Coach vs Counselor, the debate continues. If I talk to 5 therapists a week, at least two of them will ask me one of the following questions: Should I switch to coaching from psychotherapy? Should I become a therapeutic coach? Do you think this coaching certification will help improve my referrals? When we explore at the core of their question is: Can I really make a livable income as a therapist? Is a private practice focusing on psychotherapy viable as a business in 2019 (or any other year)? If I become a coach vs counselor will it solve my financial stressors?
Yes, You Can Make a Great Income as a Therapist In Private Practice. No, you don’t have to become a coach vs a counselor to make more money in private practice.
I am not going to bury the lead or make you read the entire blog to get the answer. The answer is yes. But, you probably want to know how I know, and you probably have a bunch of follow-up questions about myths about the coach vs counselor debate that may keep you feeling unsure or stuck about whether you should switch to coaching or not. Let’s talk about a few of those ideas or myths.
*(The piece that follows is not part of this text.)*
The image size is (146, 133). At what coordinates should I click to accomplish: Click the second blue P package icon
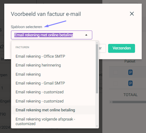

Myth #1: People Will Pay More for Coaching Than Psychotherapy
The truth is that people will pay for services that they believe will help them and that meet their needs. We choose where to invest our time and money based on what information we have. So, why does it seem like you see people paying big money for coaching while you get people calling and haggling over your very modest fee? It truly comes down to: Are you doing a good job conveying to people your ability to help them? Coaches often get more training in how to convey that ability. Therapists are often trained to be vague and general in how they help, while coaches are trained to be specific and tangible.
Myth #2: Coaches can charge more than Psychotherapist or Counselors Can Charge
The truth is, what you charge is a business decision. What people will pay is a decision based on their budget, their confidence in your ability to help, and their willingness to invest in their own healing process. You can charge whatever you want. Therapists and coaches alike charge fees from $5 an hour to $1000 an hour (or more). For most therapists I’ve met, the biggest obstacle to charging a fee with confidence that is more aligned with their business needs is internal. While you could invest in a coaching program to convince you that you are worthy of charging a higher fee, you can do that at any time.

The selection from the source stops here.